Dihydromyricetin improving myocardial function in the mice induced by CCl4.

Objective: To study the role and underlying mechanisms of dihydromyricetin on the myocardial function in mice induced by CCl₄.

Methods: Eighteen C57BL/6 mice (6-8 W, female) were randomly divided into the following three groups: control group, CCl₄-induced positive group (CCl₄ group), dihydromyricetin group, six mice/group. NLRP3-deficient (NLRP3^-/-) C57BL/6 mice used the same age, gender, and modeling method. The HL-1 cells were used for in vitro experiments. The HL-1 cells were treated with PBS, CCl₄, and CCl₄ + DMY respectively.
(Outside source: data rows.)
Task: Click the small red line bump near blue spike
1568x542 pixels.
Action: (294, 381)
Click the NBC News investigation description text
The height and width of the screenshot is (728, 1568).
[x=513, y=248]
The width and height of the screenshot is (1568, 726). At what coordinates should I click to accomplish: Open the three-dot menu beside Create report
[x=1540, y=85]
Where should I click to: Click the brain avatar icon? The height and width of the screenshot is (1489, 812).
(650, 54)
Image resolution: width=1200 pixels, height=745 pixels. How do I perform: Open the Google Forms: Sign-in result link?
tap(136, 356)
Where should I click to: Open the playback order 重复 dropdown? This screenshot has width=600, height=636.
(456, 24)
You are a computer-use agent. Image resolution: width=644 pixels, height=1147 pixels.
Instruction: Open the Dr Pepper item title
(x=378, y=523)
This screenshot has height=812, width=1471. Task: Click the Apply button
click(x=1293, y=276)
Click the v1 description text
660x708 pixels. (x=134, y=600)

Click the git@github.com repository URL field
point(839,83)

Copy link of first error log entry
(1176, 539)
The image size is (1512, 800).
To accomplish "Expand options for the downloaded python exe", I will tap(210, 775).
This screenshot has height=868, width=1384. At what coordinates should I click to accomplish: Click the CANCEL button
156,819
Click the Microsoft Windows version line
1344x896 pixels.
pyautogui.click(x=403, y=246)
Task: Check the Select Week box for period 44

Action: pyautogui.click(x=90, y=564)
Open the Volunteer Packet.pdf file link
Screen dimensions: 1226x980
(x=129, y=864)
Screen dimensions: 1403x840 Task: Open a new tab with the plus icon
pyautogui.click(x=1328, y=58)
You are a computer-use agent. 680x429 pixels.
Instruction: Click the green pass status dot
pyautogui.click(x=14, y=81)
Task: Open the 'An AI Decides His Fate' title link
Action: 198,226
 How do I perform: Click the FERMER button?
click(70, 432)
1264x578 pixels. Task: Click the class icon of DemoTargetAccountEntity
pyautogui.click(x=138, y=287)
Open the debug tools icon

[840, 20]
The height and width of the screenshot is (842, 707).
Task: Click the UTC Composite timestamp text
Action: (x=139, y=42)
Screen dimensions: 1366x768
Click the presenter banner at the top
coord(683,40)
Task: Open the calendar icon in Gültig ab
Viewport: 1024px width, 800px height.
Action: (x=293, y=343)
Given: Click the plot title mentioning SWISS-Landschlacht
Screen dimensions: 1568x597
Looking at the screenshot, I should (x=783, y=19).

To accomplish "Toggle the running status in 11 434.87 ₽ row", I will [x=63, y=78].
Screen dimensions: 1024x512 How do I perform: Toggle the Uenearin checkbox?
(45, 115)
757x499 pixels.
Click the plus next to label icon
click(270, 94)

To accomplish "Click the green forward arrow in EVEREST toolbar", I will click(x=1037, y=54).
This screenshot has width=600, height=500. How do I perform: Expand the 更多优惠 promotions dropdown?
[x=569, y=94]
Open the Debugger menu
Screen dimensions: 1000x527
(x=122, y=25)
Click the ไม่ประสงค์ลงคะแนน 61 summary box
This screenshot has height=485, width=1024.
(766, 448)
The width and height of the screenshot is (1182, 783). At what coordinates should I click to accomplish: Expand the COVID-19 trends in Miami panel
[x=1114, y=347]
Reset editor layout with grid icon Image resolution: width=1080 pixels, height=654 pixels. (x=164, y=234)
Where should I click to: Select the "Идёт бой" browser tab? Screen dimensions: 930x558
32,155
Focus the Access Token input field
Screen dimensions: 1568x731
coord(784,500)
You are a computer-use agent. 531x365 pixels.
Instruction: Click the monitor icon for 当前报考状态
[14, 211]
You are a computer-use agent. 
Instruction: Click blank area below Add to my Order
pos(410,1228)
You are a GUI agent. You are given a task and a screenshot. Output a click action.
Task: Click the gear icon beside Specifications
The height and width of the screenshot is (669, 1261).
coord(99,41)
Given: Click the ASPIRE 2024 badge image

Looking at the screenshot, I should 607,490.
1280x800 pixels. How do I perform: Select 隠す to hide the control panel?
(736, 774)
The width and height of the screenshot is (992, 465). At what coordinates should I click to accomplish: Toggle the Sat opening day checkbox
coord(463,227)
Results: The RT-qPCR results showed that compared to the mice induced by CCl₄, the dihydromyricetin increased the Arg-1 mRNA level in the mouse myocardial tissues. The mRNA expressions of the iNOS, IL-33, and ST2 were reduced by the dihydromyricetin. The results of immunohistochemistry showed that dihydromyricetin decreased IL-33 protein expressions in the myocardial tissues. Western blot results also showed that compared with the control group, the activation of NLRP3 inflammasomes in the myocardial tissues of mice injured by CCl₄ was increased, and dihydromyricetin can reduce NLRP3 inflammasomes activation in the myocardial tissues induced by CCl₄. The results of ELISA showed that dihydromyricetin could reduce the IL-1β level in the serum of the mice induced by CCl_4. Consistent with the in vivo results, compared with the control group, the NLRP3 inflammasome activation and IL-33/ST2 expression were increased in the CCl₄-treated HL-1 cells, while DMY significantly weakened this effect. Interestingly, NLRP3 deficiency enhanced the protective effect of DMY on myocardial function in mice.

Conclusions: IL-33/ST2 signaling pathways and NLRP3 inflammasome activation may be involved in dihydromyricetin improving the myocardial function of the mice induced by CCl₄.